NOM’s Brian Brown.

NOM’s Executive Director Brian Brown.

Today Mayor Vince Gray joined Los Angeles Mayor Antonio Villaraigosa in criticizing the National Organization for Marriage, an anti-marriage equality group that was recently found to have tried to drive a wedge between gays and African Americans.

In a statement reported by On Top magazine, Gray called the organization’s covert strategy, which was first reported on by The Daily Beast earlier this week, “hateful.”

“Across our nation, gay and lesbian couples seek equal marriage rights because they believe in the same values we all do – commitment, stability, responsibility and family,” Gray said. “That’s why it’s especially confounding that an organization that claims to support family values would seek to pit groups against each other in a hateful and cynical effort to deny equal rights to some families.”

According to documents uncovered by the Human Rights Campaign, in 2010 the National Organization for Marriage planned to “drive a wedge between gays and blacks—two key Democratic constituencies…We aim to find, equip, energize and connect African-American spokespeople for marriage, to develop a media campaign around their objections to marriage as a civil right; and to provoke the gay marriage base into responding by denouncing these spokesmen and women as bigots.” (The organization released a statement this week defending itself.)
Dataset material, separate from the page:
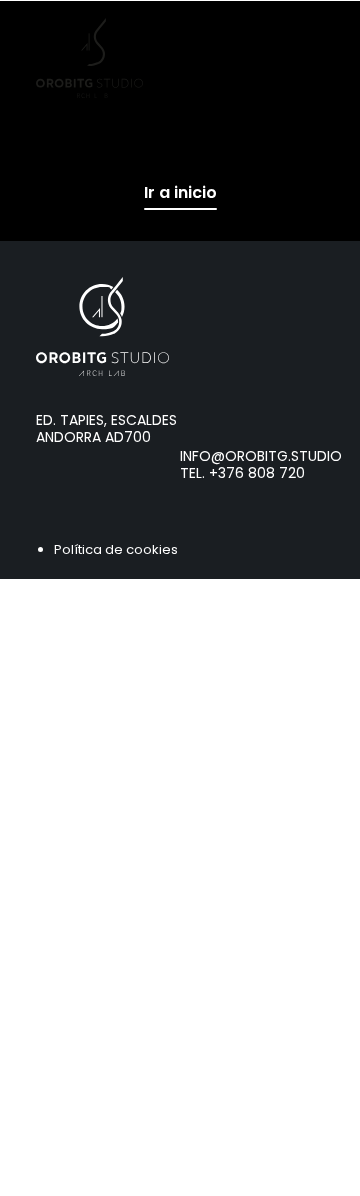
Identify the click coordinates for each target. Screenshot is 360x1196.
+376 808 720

During the 2009 fight for same-sex marriage in D.C., NOM partnered with local groups and prominent African American religious figures to fight marriage equality. NOM’s more recent political strategy notwithstanding, race played a role in how the debate over marriage equality was framed and played out. When the D.C. Council voted on same-sex marriage, the only two dissenting votes came from councilmembers Yvette Alexander (D-Ward 7) and Marion Barry (D-Ward 8); then Ward 5 Councilmember Harry Thomas, Jr. gave an impassioned speech explaining the difficult balance he had to strike between what his constituents wanted and what he thought was right.

Maryland has faced a similar fight, with African American religious leaders partnering with Republicans against same-sex marriage. Opponents are currently in the midst of gathering the 56,000 signatures needed to get marriage equality on the November ballot.